[Quoted passage]
▶

Incorporating the the above two equations in Theorem 1 gives:

\begin{aligned} \frac{s}{1-s} &\geq \frac{\mathrm{TP}}{ \mathrm{TP} + \mathrm{FP} + \mathrm{FN}}\\ s&\geq \frac{\mathrm{TP}}{ 2\mathrm{TP} + \mathrm{FP} + \mathrm{FN}} = \frac{F}{2}~\blacksquare \end{aligned}

This section is heavily based on [1] with some modifications. For more details, please read the original paper. It discusses the F1 score more deeply with intriguing figures like below.

Experiment

I conducted a simple experiment to confirm the claimed property that the optimal threshold is half of the maximum F1 score.

Using the following libraries,

import numpy as np
import matplotlib.pyplot as plt
import pandas as pd
import seaborn as sns
sns.set_style("darkgrid")

from sklearn.calibration import calibration_curve
from tqdm.notebook import tqdm

I generated a balanced dataset of 20,000 samples for binary classification:

\{ (X_p, 1) \}^{10000} \cup \{ (X_n, 0) \}^{10000} \\ \mathrm{where}~ X_p \sim \mathcal{N}(0.5, 1),~ X_n \sim \mathcal{N}(-0.5, 1)

n_pos = 10000
n_neg = 10000
df = pd.concat([
                pd.DataFrame({
                    'target': [True]*n_pos,
                    'feature': np.random.normal(loc=0.5, scale=1.0, size=n_pos)
                    }),
                pd.DataFrame({
                    'target': [False]*n_neg,
                    'feature': np.random.normal(loc=-0.5, scale=1.0, size=n_neg)
                    })
], ignore_index=True)

plt.hist(df.query('target').feature, bins=20, alpha=0.5, label='True')
plt.hist(df.query('not target').feature, bins=20, alpha=0.5, label='False')
plt.legend();

Since the true distributions are known in this setting, I calculated the posteriors directly like below (that is, not predicting them). If you predict posteriors, you should check if they are properly calibrated so the condition of Corollary 1 is satisfied. As shown in the figure below, the scores are perfectly calibrated in this case.

◀

[Records for this exercise]
▶

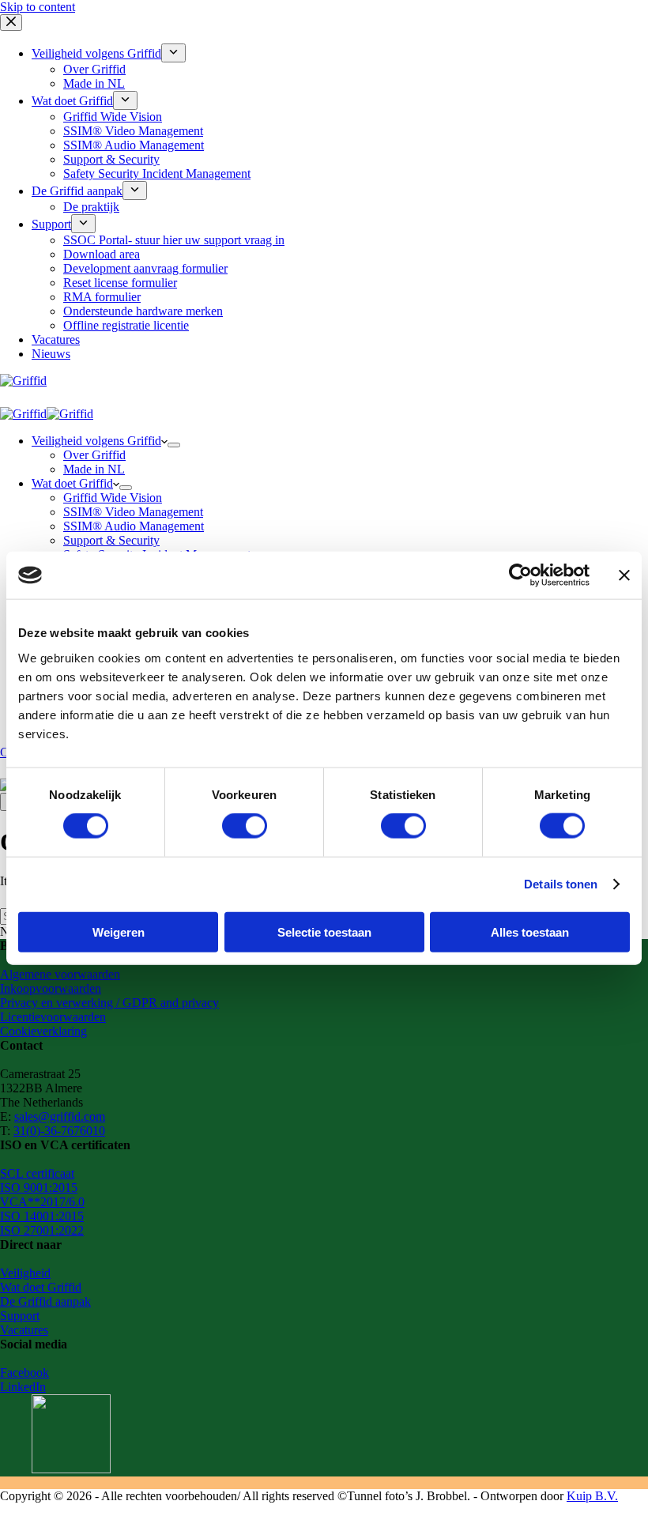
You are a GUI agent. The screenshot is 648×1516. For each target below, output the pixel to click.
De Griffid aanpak (45, 1301)
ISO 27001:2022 (42, 1230)
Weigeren (118, 931)
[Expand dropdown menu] (174, 445)
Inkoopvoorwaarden (50, 988)
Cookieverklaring (43, 1031)
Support (20, 1315)
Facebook (24, 1372)
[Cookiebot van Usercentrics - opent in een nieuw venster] (520, 575)
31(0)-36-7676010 (59, 1130)
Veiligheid (25, 1273)
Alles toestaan (530, 931)
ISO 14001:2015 (42, 1216)
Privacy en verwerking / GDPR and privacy (109, 1002)
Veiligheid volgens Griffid (96, 440)
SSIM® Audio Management (133, 526)
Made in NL (94, 469)
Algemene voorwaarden (60, 974)
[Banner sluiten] (624, 575)
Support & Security (111, 540)
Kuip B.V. (592, 1496)
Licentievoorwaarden (53, 1017)
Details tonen (560, 884)
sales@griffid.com (59, 1116)
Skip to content (37, 6)
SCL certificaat (37, 1173)
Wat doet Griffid (72, 483)
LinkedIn (23, 1386)
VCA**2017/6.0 (42, 1202)
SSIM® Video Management (133, 512)
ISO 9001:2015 (38, 1187)
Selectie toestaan (324, 931)
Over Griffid (94, 455)
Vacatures (24, 1330)
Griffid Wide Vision (112, 497)
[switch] (244, 826)
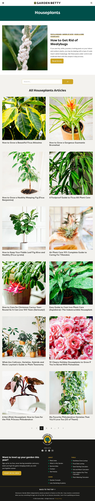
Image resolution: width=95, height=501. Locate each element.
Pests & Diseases (56, 34)
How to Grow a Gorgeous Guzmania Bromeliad (67, 143)
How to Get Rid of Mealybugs (64, 42)
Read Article (57, 61)
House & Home (79, 34)
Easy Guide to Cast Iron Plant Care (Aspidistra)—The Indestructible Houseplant (70, 308)
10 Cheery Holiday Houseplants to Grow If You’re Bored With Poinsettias (70, 363)
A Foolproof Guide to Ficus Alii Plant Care (69, 197)
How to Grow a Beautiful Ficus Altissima (22, 142)
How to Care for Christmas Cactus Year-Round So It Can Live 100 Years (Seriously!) (23, 308)
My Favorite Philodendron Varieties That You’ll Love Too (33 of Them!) (69, 418)
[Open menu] (3, 3)
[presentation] (24, 118)
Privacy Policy (58, 498)
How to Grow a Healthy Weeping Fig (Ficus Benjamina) (23, 198)
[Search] (67, 81)
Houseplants (54, 36)
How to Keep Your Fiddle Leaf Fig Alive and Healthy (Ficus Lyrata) (23, 253)
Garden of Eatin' (68, 34)
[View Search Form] (91, 3)
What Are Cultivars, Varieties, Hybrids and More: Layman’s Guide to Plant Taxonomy (23, 363)
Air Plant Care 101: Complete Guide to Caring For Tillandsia (68, 253)
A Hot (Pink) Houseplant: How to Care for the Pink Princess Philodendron (22, 418)
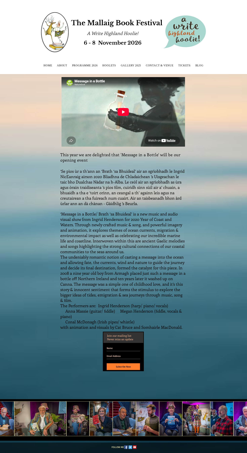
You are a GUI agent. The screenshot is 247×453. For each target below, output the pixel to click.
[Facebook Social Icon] (126, 447)
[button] (40, 418)
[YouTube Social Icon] (134, 447)
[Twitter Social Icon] (130, 447)
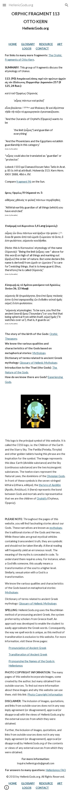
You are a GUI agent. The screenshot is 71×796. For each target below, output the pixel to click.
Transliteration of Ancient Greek (28, 654)
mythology (56, 527)
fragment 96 (23, 181)
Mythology (39, 353)
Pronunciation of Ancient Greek (27, 647)
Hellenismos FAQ (56, 770)
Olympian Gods (56, 476)
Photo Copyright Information (45, 694)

◀

[Required work]
- a) List every module named in the import lines of the code in the excerpt on the optimal F1 threshold.
- b) Scale the entries from the line that contains "House & Home (79, 34)" through the line that contains "How to Grow a Beautiful", both included. Write those lines again with their text and multiply each click coordinate by 0.35, rounding to whole numbers with halves rounded up.

[Full answers]
- a)
numpy
matplotlib.pyplot
pandas
seaborn
sklearn.calibration
tqdm.notebook

- b)
House & Home (28, 12)
Easy Guide to Cast Iron Plant Care (Aspidistra)—The Indestructible Houseplant (25, 108)
10 Cheery Holiday Houseplants to Grow If You’re Bored With Poinsettias (25, 127)
A Foolproof Guide to Ficus Alii Plant Care (24, 69)
How to Grow a Beautiful Ficus Altissima (8, 50)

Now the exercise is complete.